Here is What I’ve Learned in 2 Years as a Data Scientist

By Admond Lee, Micron Technology / AI Time Journal / Tech in Asia It has been 2 years ever since I started my data science journey.

 Boy, that was one heck of a roller coaster ride! There were many highs and lows, and of course, countless cups of coffee and sleepless nights.

I failed a lot, learned a lot, and of course, grew a lot as a data scientist along the journey.

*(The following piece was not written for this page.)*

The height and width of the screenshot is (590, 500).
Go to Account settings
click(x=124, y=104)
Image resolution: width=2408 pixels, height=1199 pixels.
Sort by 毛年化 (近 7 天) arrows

Throughout my journey in these 2 years, from writing on Medium, speaking at meetups and workshops, sharing my experience on LinkedIn, consulting clients on data science projects, to the current stage of teaching data science in education, I find joy and fulfilment in sharing and teaching to help others in data science and make an impact.

At the end of the day, it all boils down to one simple fact — that I’m moving towards my mission — Making data science accessible to everyone.

If you’re interested, feel free to check my previous LinkedIn post on why I decided to transition from a data scientist to becoming a data science instructor — a.

k.

a teacher.

In this article, for the first time, I’ll consolidate everything that I’ve learned and condense all of these into 5 lessons that I’ve learned in 2 years as a data scientist.

If you’re just starting out in data science and wondering what to learn…Or you’re looking for a job in data science…Or you’re already working in data science space…I hope you’ll find these 5 lessons helpful to you as a data scientist!Enough of talking… Let’s get started!      One of the most profound questions that I’ve ever been asked by one of the great senior data scientists during my data science career: “Admond, what’s the story that we are gonna tell in the meeting later?” The first time I heard this question, I was stunned for a second.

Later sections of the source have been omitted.